プログラム当日の様子や概要などをハートフルコーチがお伝えします

第34回ハートフルクラブ


7月2日(日)、第34回ハートフルクラブが開催されました。
秋田県東成瀬村教育委員会委員長の鶴飼孝さんをお招きして「子どもの可能性を開く教育〜家庭でできる取り組み」と題して講演をしていただきました。

東成瀬村は人口2600人、山林原野が93%を占める自然豊かな所です。秋田県の東南端にあるこの小さな村は「学力の高い村」として教育関係者、メディア等の注目を集めており、国内はもとより韓国やモンゴルなどから訪れる視察者の数は年間600人を超えています。
全国に先駆け小学校での探求型授業を実施するなど、国内外から注目される東成瀬村の教育への取り組みを聞かせていただきました。

鶴飼さんのお話はとにかく軽快で楽しく会場には絶えず笑い声が起りました。柔らかい声と時折混じる方言が人柄と相まって参加者はすぐに引き込まれていきました。

お話を聴かせていただいた中で、強く印象に残ったのは人との関わりについてです。
まずは「人のシャワー」。
村にある小学校・中学校はそれぞれ1校ずつ。東成瀬の教育の柱はそれを生かした「小中連携教育」です。小中合わせて教員は30人ほどで教職員だけでは手が足りないところは地域の人の力を借りているとのこと。例えば「キバナコスモス」の植栽や採種では、子どもたちと地域の人たちみんなで力を合わせて作業をするそうです。
鶴飼さんは「小1から中3までの子どもたち、教員、地域の人たちとの活動を通し、多くの人と関わることで自分と異なる生き方・考え方など多様な価値観にふれます。そうすることで自分を見つめ、自分をわかり、新しい価値に気づいていく機会になる。私は「人は人のシャワーを浴びて人になる」と思っています」と話してくださいました。

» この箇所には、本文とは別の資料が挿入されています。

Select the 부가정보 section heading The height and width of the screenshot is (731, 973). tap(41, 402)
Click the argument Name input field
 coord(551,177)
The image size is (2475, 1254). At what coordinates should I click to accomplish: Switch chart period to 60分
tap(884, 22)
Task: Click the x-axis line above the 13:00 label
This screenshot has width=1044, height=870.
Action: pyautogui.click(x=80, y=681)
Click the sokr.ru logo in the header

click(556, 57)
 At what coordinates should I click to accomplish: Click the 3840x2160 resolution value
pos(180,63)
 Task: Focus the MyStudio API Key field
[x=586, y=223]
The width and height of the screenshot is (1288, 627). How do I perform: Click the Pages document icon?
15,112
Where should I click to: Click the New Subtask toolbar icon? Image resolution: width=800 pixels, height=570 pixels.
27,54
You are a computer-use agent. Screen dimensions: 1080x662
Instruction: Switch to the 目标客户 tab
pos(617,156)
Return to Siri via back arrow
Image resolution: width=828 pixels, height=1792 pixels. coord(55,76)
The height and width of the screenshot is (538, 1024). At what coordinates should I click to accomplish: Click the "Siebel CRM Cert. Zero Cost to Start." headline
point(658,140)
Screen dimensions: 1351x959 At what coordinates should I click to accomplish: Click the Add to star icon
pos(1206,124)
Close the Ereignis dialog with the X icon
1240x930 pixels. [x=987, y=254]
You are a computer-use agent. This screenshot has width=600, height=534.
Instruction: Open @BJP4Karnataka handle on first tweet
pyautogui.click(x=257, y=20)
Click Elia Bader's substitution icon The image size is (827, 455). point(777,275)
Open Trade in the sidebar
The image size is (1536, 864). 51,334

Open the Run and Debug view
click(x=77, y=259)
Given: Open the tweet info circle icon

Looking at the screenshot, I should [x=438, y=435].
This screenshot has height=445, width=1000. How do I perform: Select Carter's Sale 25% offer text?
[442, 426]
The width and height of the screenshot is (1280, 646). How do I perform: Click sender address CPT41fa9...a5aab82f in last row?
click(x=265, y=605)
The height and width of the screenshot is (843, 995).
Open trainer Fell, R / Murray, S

もうひとつは子どもに「安心感と信頼感」を与えること。
人を笑ってはダメ、バカにしてはダメ。失敗したりできなかったりしても笑わない。これは小1から力を入れて教えているそうです。温かい人間関係のなかで、子どもたちは自信をもって発言したり発表をしたりします。
「その子の本当の姿が現れる場面で恥をかかせてはいけない」、ということを大切にし、失敗したときは、発表の仕方などについて丁寧に繰り返し教えているとのことでした。

後半は当法人代表・菅原裕子を交えて参加者からの質問に答えていただきました。
「子どもの勉強に親がどう関わればいいか?」という問いかけには、勉強の中身について何か言うよりそばにいて見守るのがいい。勉強していることがいいんだよ、勉強は大事なんだと伝えていくこと。そして子どもが学びに興味・関心を持てるように親は五感にふれるような体験・経験をさせてあげることが大事。とアドバイスをいただきました。

鶴飼さんは学力を上げるための「これぞ」や「これさえあれば」という決め球はないとおっしゃいます。挨拶をする・自分の仕事はきちんとやる。そういう「当たり前のことを当たり前にできる子ども」を育てるというのが学力向上の基本的な考え方なのだと。
そして最後に「子どもたちには、今生きていること、この村に生まれたこと、この村で教育を受けたことに自信と誇りをもって、将来を切り開いていってほしい」と話された鶴飼さんに、教育を通して子どもたちを慈しむ温かな思いを感じました。

鶴飼さんのお話を聴けば聴くほど、東成瀬村の学力向上の土台は「人間教育」なんだと強く思いました。
多様な価値観にふれるなかで育つ、自分を他人をありのままに認めていく柔軟性や客観性、温かい人間関係の中で生まれる思いやりの心や自信。たくさんの人にふれ、たくさんの体験から人間性が育まれています。小さなときからそれらを教えていくことがいかに重要かということがよくわかりました。そしてこの土台があるからこそ、子どもたちがいきいきと学ぶことができるのだろう。そんな思いを抱いた時間となりました。